* DOCUMENT EXTRACT
• • • •

A worker at Cliffside Bistro tested positive for Hepatitis A in Scarborough, Ontario, Canada.
City News reports
Toronto Public Health said Monday that anyone who recently ate at a Scarborough restaurant may have been exposed to hepatitis A.
Health officials said an employee at Cliffside Bistro at 22-77 Kingston Rd. near Midland Avenue has tested positive for the illness.
Anyone who ate at the restaurant on July 21, between July 25-29 and between Aug. 2-4 may have been exposed.
The problem with Hep A is the long incubation period and symptoms may not appear until 14-28 days after exposure.
While the risk of infections is low, Toronto Public Health says they will be holding several free hepatitis A vaccination clinics at the Scarborough Civic Centre.
The clinics are open on Tuesday from 4 p.m. to 8 p.m. and Wednesday from 10 a.m. to 2 p.m.
Hepatitis A can be spread by improper hand washing after using the washroom and the coming into contact with food. Common symptoms include fever, tiredness, loss of appetite, nausea/vomiting, stomach pains and jaundice (yellowing of the skin).

• • • •

* REQUIRED ACTION 1
In the hepatitis A news report, where will Toronto Public Health hold its free vaccination clinics?
* REQUIRED ACTION 2
Extend the hepatitis A news report with a few more sentences that pick up after its final line.

(Extracted data entries)

• • • •

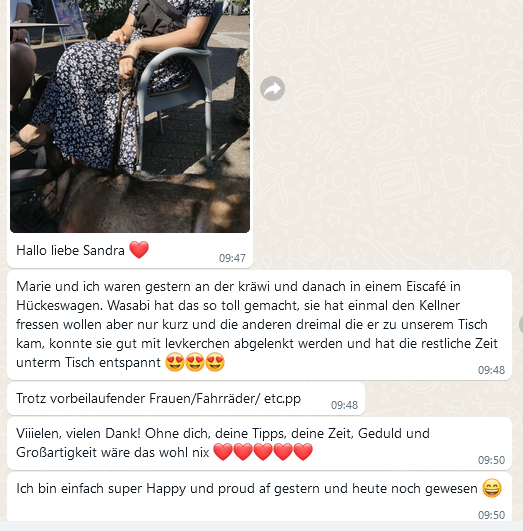Click the last of five red hearts
Image resolution: width=523 pixels, height=531 pixels.
pyautogui.click(x=303, y=452)
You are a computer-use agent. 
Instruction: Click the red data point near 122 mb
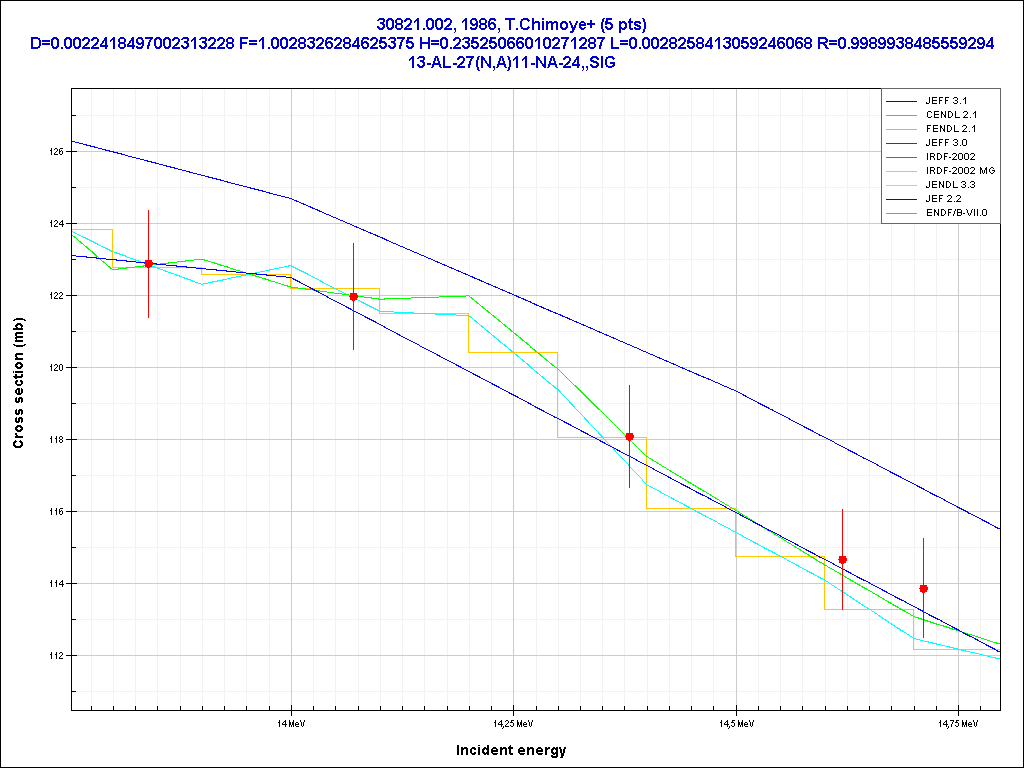[x=353, y=297]
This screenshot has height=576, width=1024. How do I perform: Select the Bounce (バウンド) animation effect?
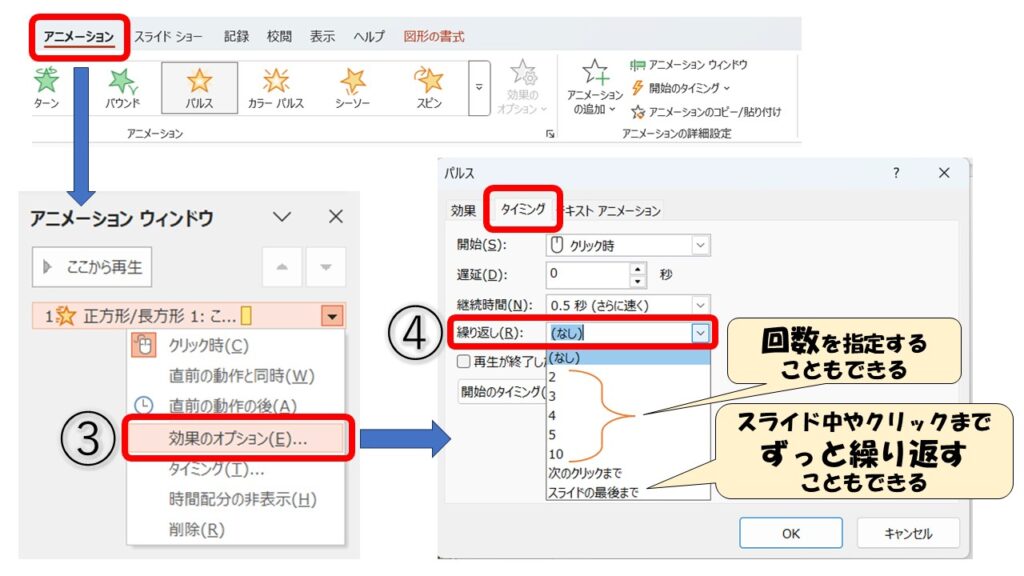coord(122,88)
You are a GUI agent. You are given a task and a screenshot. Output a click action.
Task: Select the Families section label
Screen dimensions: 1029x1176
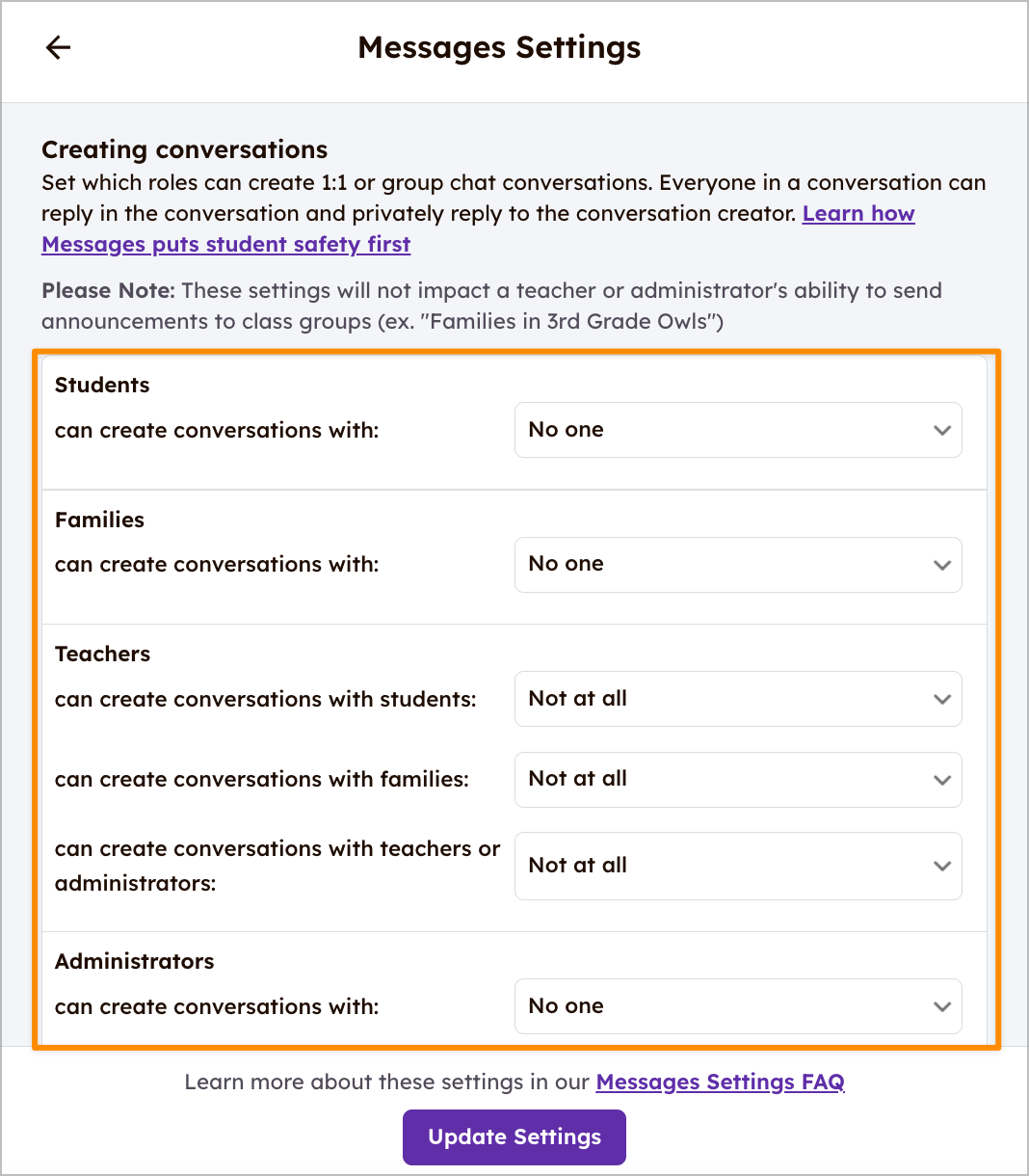coord(99,520)
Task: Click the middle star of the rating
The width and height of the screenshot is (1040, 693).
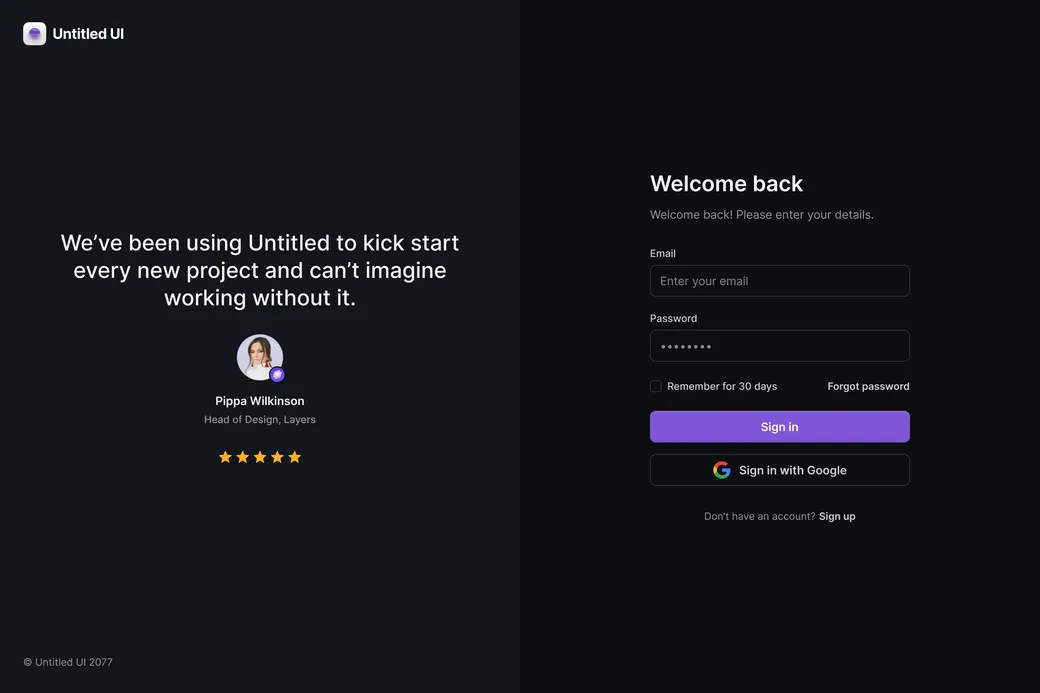Action: point(259,456)
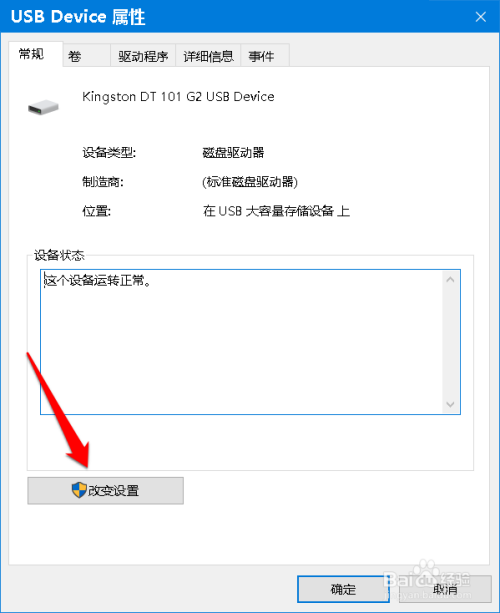Click the status box scroll-up arrow
The width and height of the screenshot is (500, 613).
pyautogui.click(x=450, y=280)
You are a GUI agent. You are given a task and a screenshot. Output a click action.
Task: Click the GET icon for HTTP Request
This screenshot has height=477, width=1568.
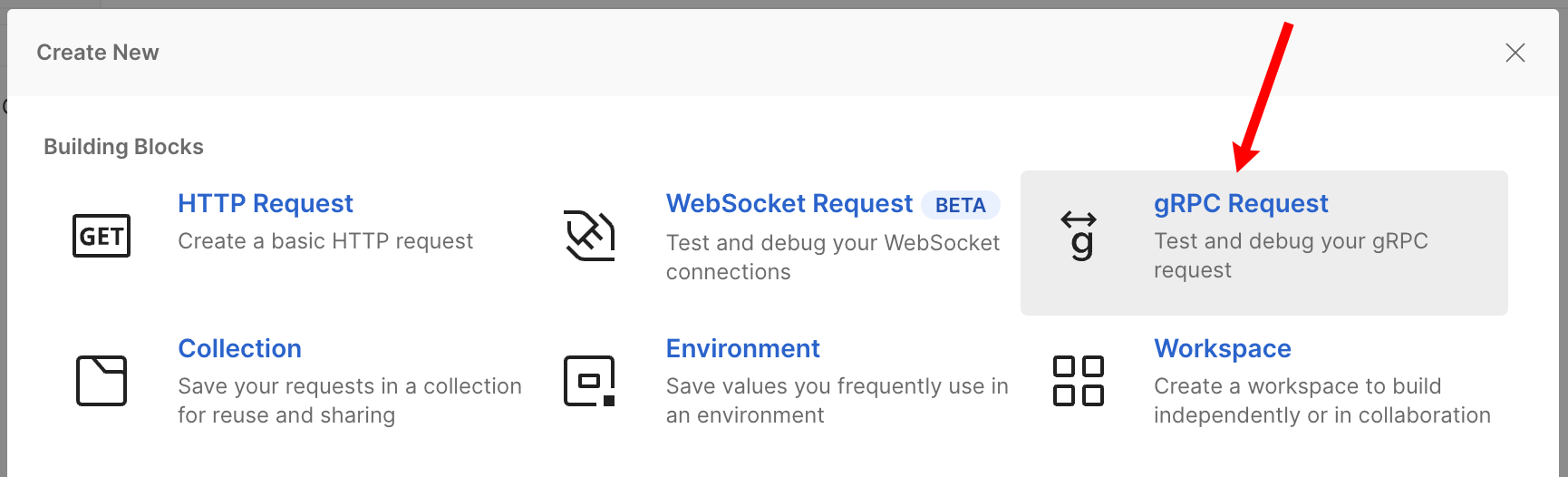click(x=102, y=236)
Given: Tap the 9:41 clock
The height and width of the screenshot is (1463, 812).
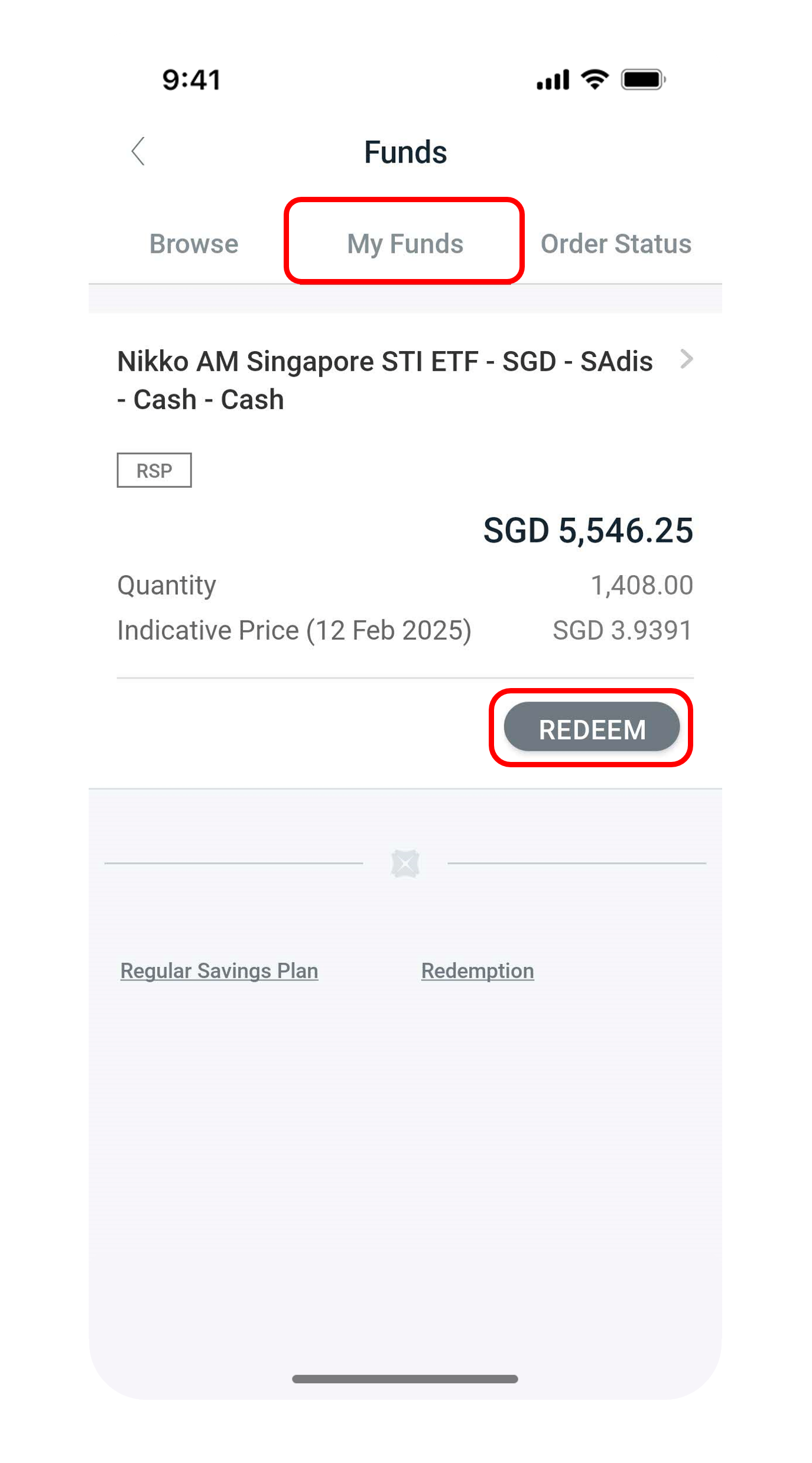Looking at the screenshot, I should coord(191,80).
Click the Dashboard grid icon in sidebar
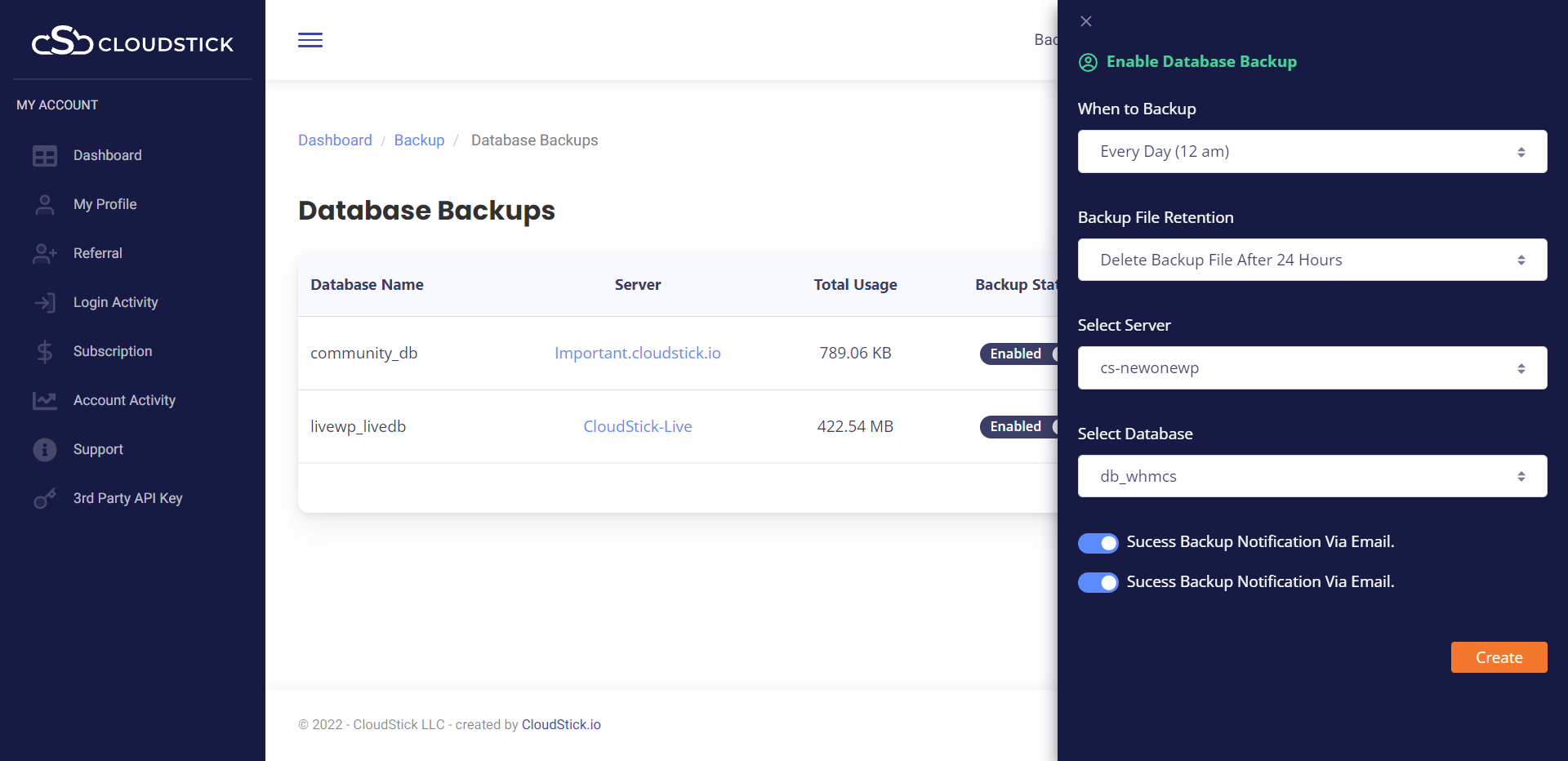The height and width of the screenshot is (761, 1568). [45, 156]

• • • •

* ANSWER SECTION 1
At the Scarborough Civic Centre.

* ANSWER SECTION 2
I enjoy working in the field of public health, it’s challenging and exciting. I have had the opportunity to work with some incredible epidemiologists, public health inspectors, and public health nurses, the work they do is critical during outbreaks. I have had some experience dealing with foodborne outbreaks of Hepatitis A and due to its long incubation period, it’s a nightmare trying to get information from ill persons to identify a common source.
Outbreak News Today reports
In a follow-up on the hepatitis A outbreak in San Diego County, CA, the number of cases reported this year has climbed to 312, including 10 fatalities, according to latest health department data.
Of the cases, nearly seven out of 10 patients required hospitalization for their illness (215).
The County of San Diego Health and Human Services Agency says the investigation into the outbreak is ongoing.
It has been challenging because of the long incubation period of the disease (15 to 50 days) and the difficulty experienced to contact many individuals sickened with the illness who are homeless and/or illicit drug users. To date, no common source of food, beverage, or other cause has been identified; as a result, the source of the outbreak remains undetermined.